[Collected data entries]
************

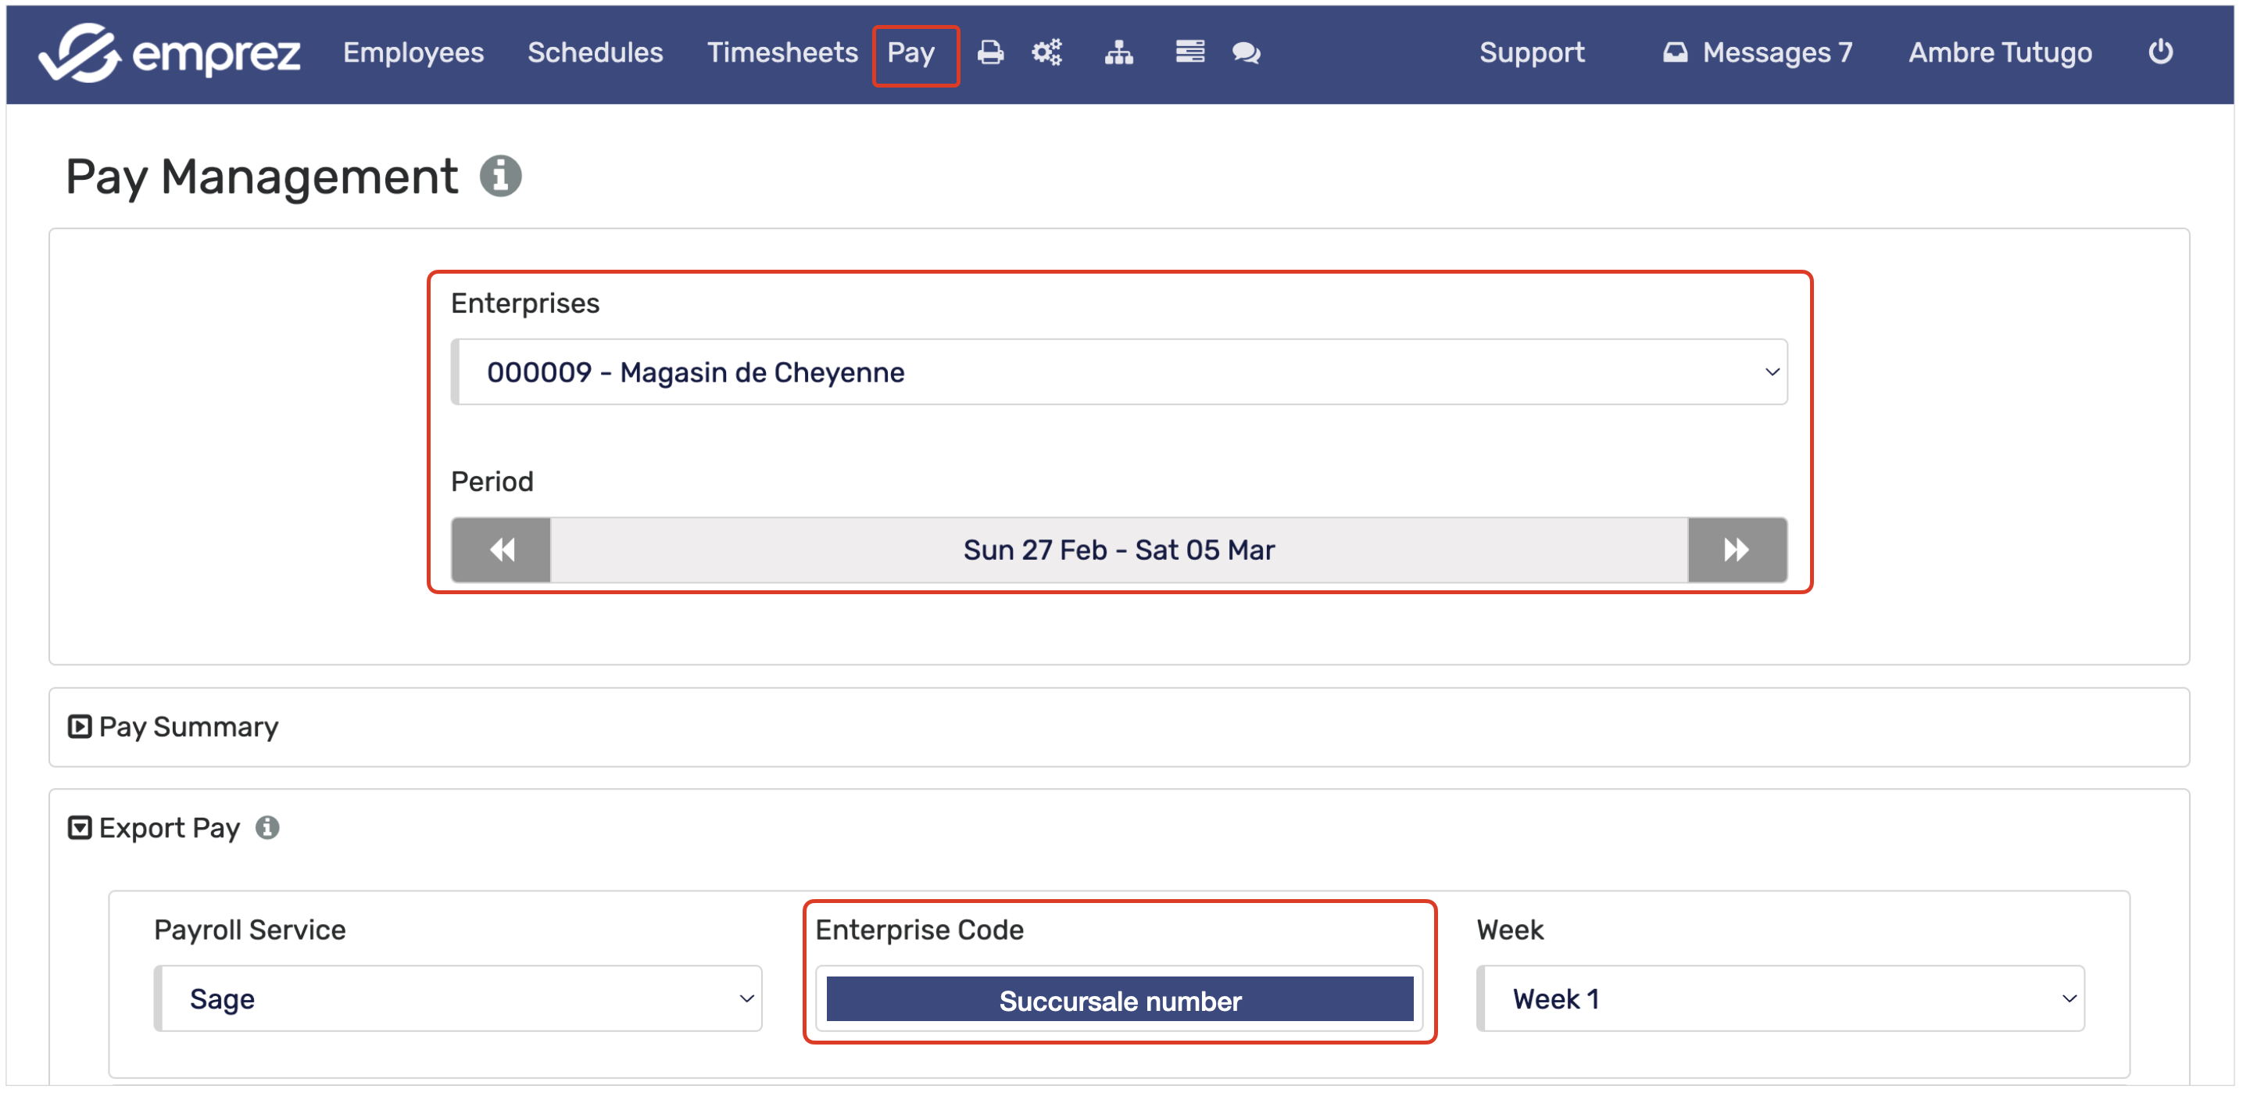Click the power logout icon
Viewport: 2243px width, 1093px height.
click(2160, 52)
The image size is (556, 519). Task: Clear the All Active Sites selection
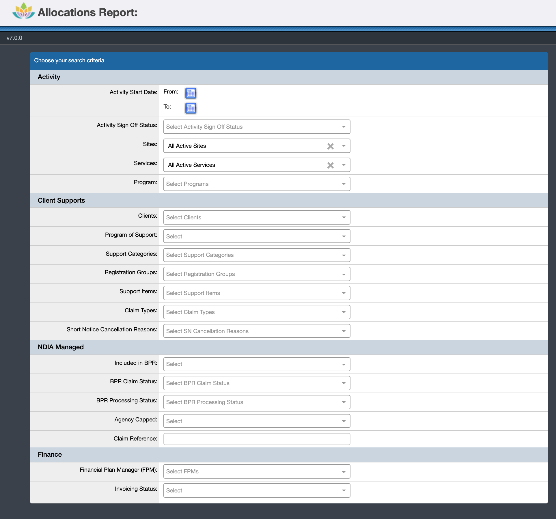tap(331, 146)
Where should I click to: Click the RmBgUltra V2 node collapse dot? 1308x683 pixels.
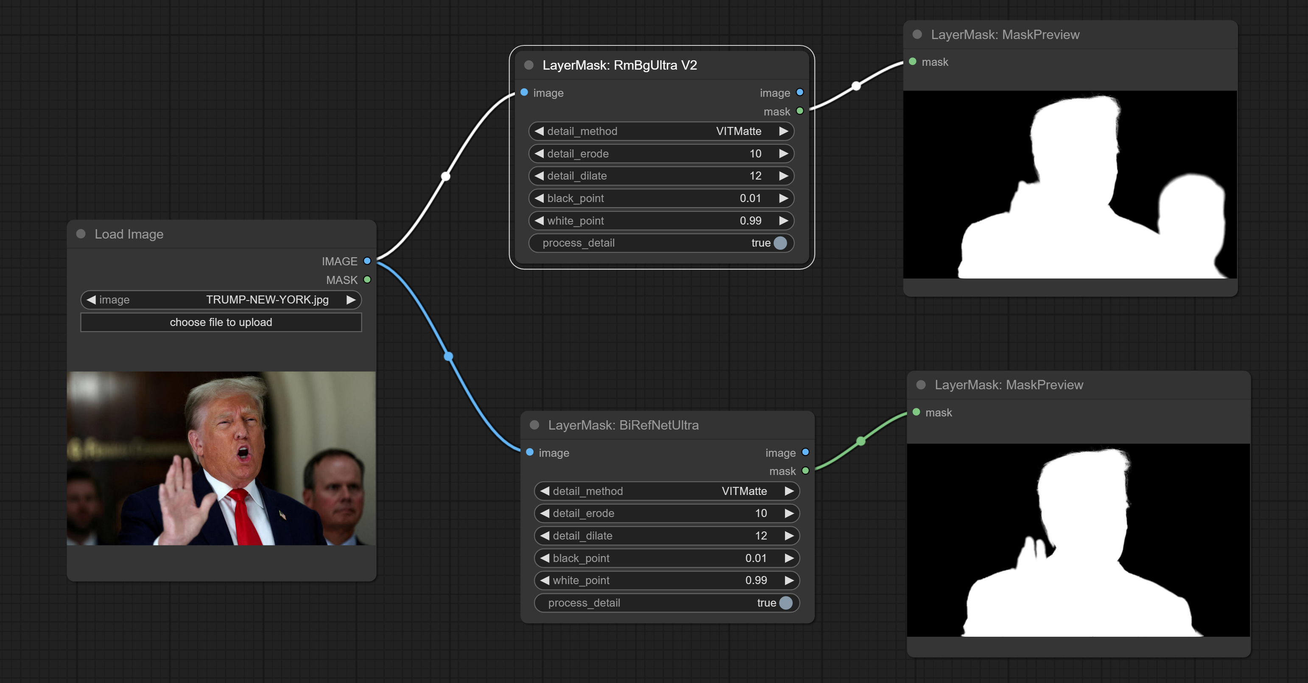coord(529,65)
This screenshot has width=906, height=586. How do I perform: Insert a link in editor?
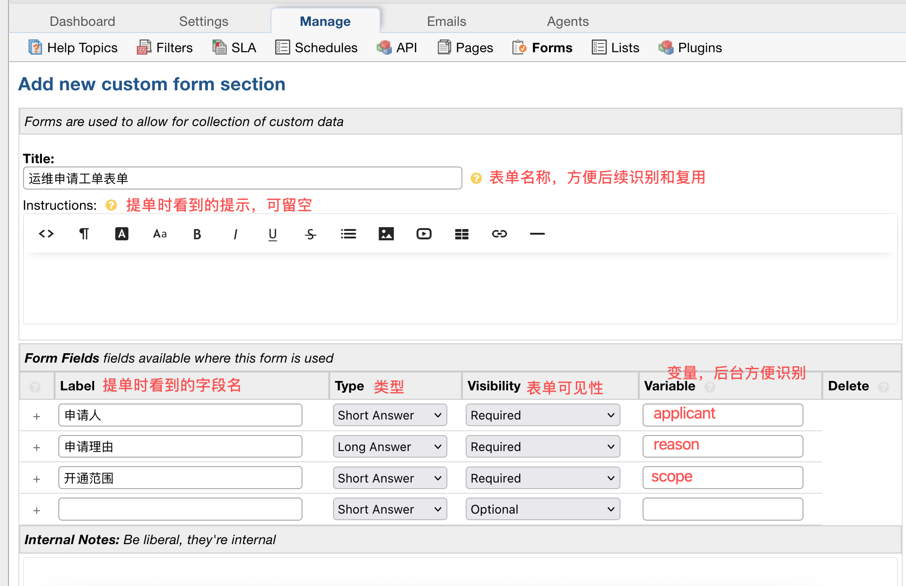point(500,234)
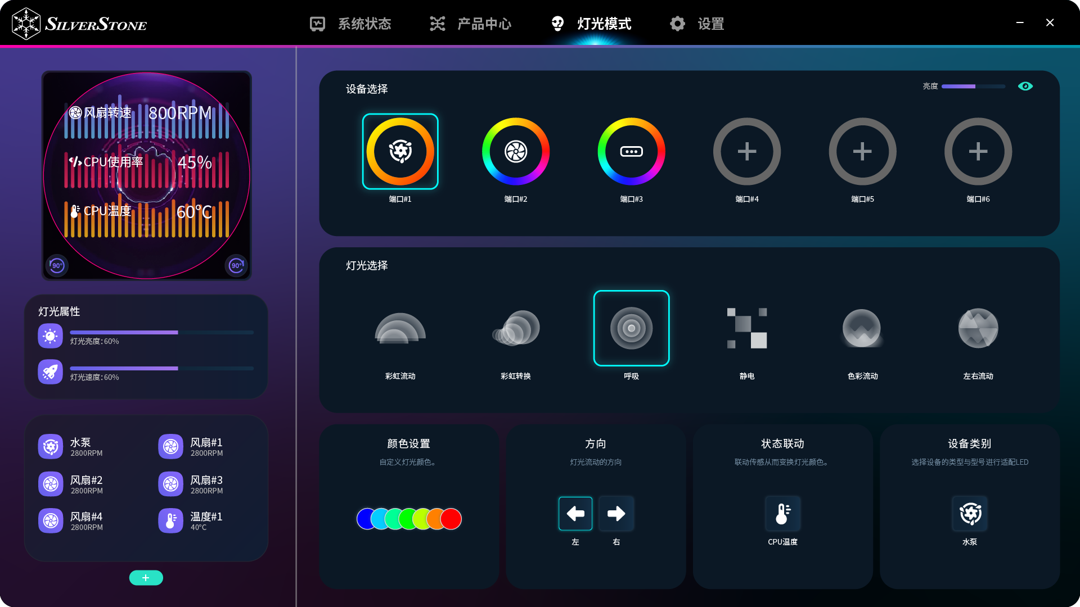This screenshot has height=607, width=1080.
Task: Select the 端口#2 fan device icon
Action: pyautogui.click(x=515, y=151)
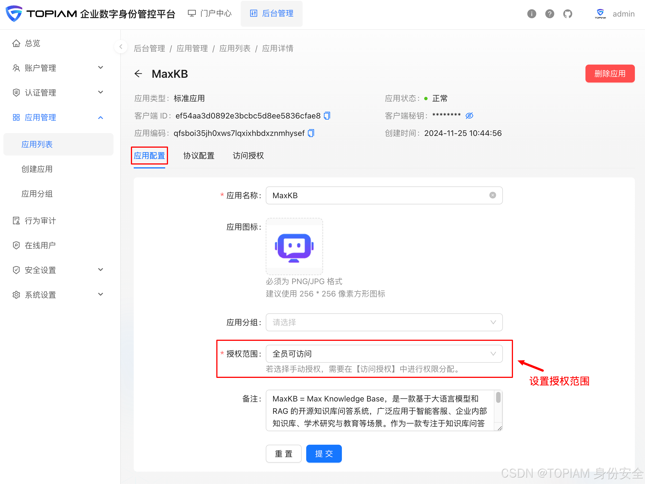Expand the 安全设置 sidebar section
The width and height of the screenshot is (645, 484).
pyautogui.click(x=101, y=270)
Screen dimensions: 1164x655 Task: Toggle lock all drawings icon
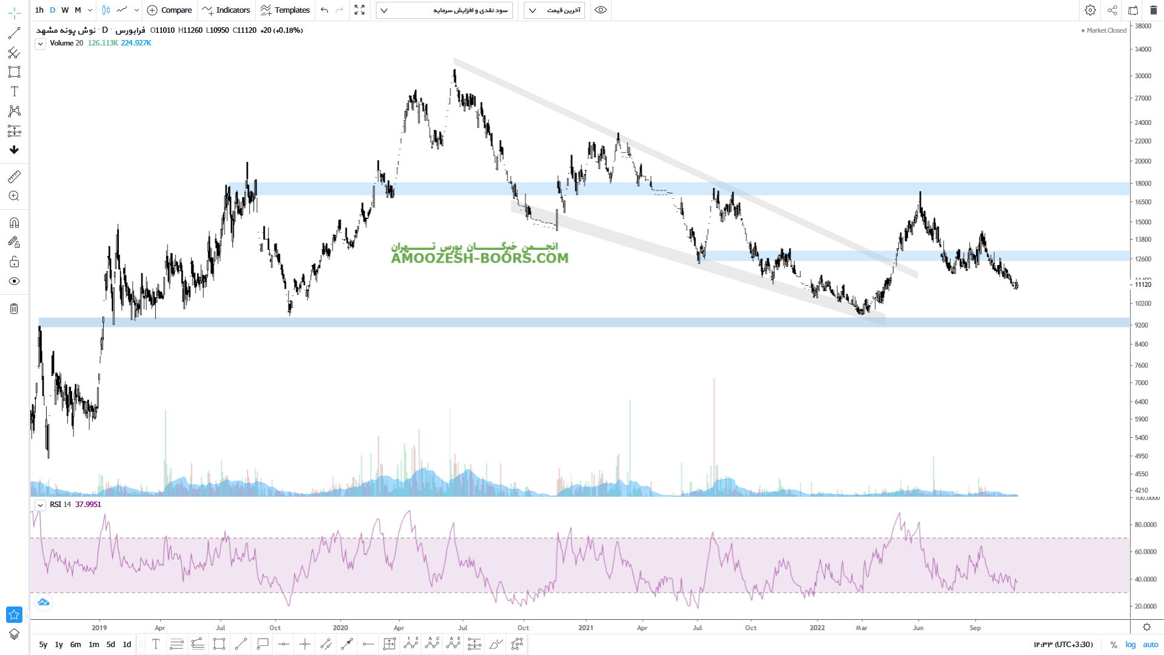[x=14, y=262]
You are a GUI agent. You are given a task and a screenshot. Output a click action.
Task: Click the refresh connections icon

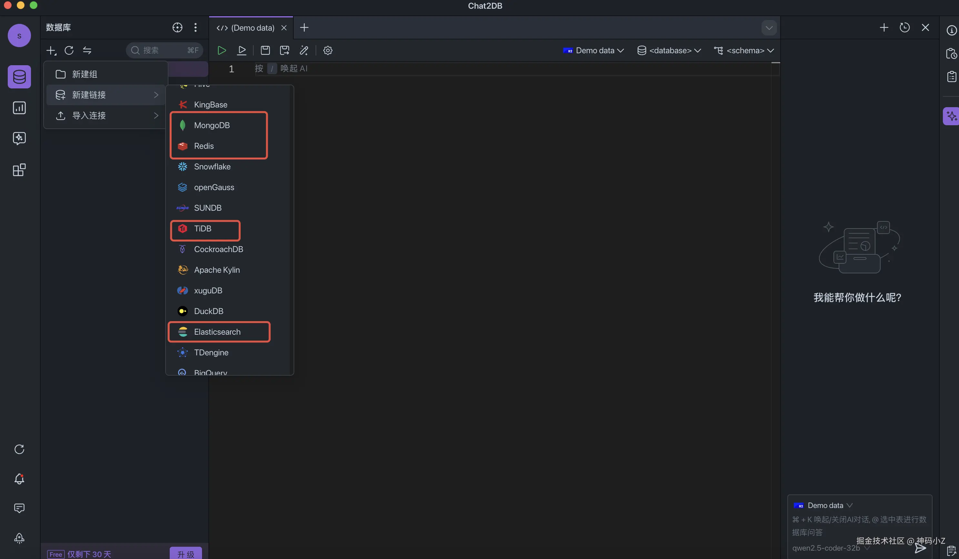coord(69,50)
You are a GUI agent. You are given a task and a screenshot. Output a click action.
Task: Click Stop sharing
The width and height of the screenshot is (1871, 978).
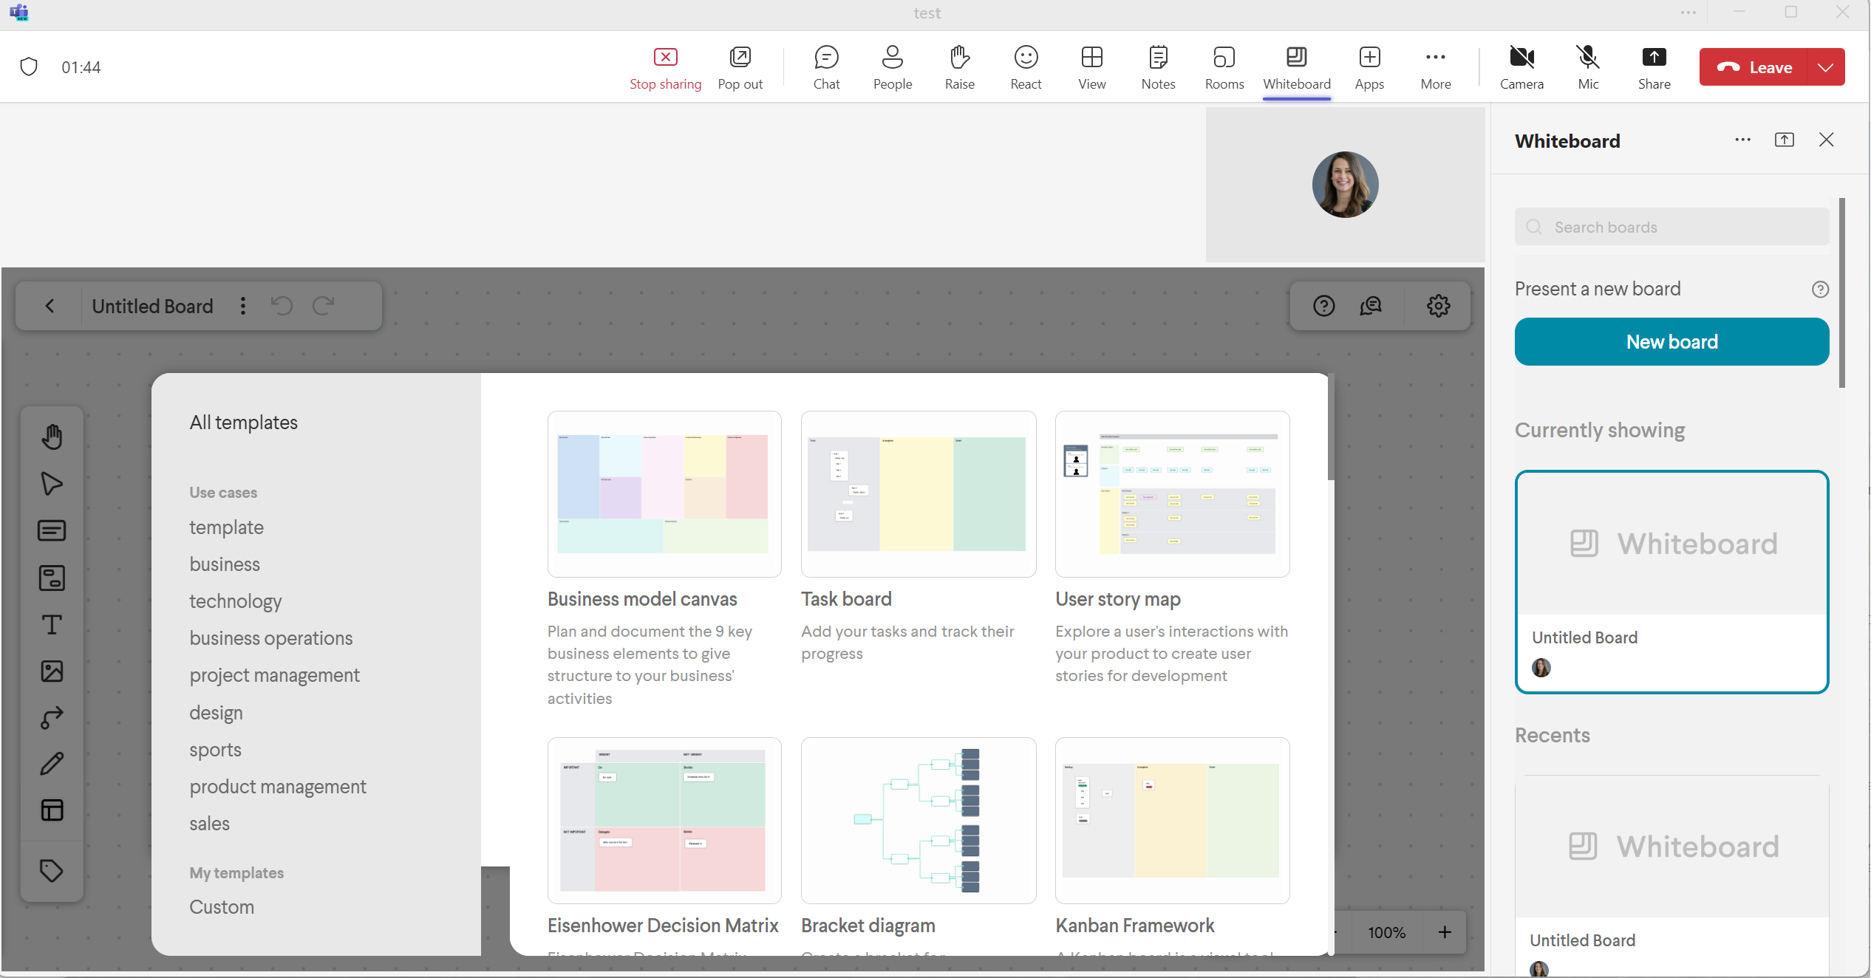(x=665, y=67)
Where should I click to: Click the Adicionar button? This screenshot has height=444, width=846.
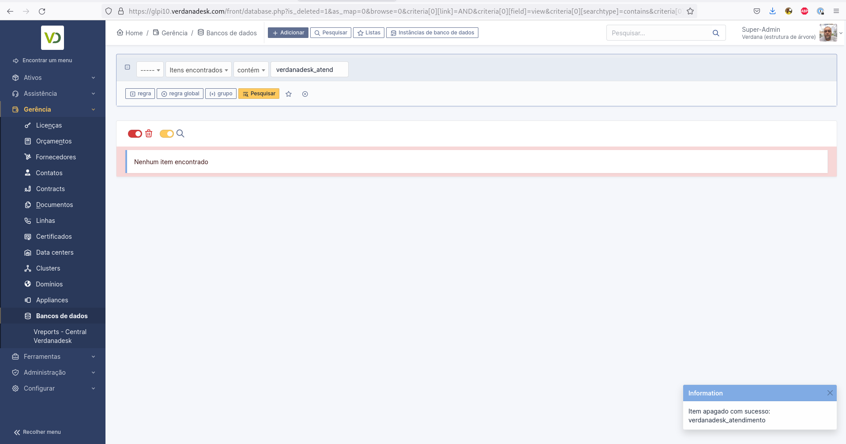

************

Your assignment:
Could you repeat exactly the lines from the one containing "Task: Click Stop sharing" through the last line of the records, both included, without the pictures?

Written solution:
Task: Click Stop sharing
The width and height of the screenshot is (1871, 978).
(x=665, y=67)
Where should I click to: Click the Adicionar button? This screenshot has height=444, width=846.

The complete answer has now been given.